10:新たな入刻者

 幽霊と化した世界の片隅で、不気味な人影が立ち尽くす。

黒い文字でできた不可解な体に、顔面にスマホのようなディスプレイを張り付けたその人影が、その顔面に次々と文字を流して交輪の混乱に拍車をかける。


『ワロタ』 『説明よろ』

『なにこれ』


『どうしろと?』

  『いみふ』


『クワ?』



「……あ?」


 まるで動画サイトのコメントのように右から左へと流れていく文字たちを目で追って、そうしているうちに交輪はその文字の中に自分の名前と同じ二文字があることに気が付いた。

 まるで顔面のディスプレイを突きつけるようにして立ち尽くす文字を固めたような黒い影。
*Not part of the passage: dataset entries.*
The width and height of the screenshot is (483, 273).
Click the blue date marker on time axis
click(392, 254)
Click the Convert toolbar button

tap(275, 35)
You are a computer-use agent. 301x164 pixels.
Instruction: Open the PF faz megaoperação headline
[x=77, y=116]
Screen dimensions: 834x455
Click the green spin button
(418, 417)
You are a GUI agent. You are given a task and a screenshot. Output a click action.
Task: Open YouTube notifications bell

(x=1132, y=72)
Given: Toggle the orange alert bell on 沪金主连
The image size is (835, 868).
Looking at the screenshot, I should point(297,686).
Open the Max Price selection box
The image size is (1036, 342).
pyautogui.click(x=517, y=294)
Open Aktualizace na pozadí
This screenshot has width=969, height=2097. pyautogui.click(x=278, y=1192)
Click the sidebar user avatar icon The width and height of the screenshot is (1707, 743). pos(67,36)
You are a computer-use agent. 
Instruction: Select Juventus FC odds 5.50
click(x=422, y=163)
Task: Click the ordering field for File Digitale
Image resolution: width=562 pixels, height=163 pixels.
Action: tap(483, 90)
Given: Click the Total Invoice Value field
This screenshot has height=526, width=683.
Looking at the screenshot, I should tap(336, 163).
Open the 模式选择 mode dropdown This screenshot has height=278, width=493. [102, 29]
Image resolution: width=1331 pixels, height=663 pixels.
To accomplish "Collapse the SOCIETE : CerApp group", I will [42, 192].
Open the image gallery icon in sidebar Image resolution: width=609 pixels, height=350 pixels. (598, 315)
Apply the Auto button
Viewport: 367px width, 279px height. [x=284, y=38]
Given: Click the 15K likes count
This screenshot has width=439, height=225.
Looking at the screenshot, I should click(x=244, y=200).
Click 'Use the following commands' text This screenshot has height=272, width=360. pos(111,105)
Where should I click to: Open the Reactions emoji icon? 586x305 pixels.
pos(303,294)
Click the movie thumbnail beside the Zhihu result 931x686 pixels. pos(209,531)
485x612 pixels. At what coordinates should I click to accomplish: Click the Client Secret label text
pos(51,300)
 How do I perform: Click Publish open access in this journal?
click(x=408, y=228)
 だが顔をこちらに向けているということは、人間ならば視線は当然こちらを向いているということであり、それはつまり相手がこちらを視認しているということだ。

 この相手に目などあるのかもわからないが。

 しかしこの相手は、今間違いなく工和交輪という少年を認識している。

 それも名前を呼んだということは、こちらの名前をあらかじめ知ったうえでだ。


「……なんだおまえ? 俺にはそんなデジタルなツラの知り合いはいねぇぞ」


 未知の存在に警戒を強めて身構えながら、交輪は意を決して影に対してそう呼びかける。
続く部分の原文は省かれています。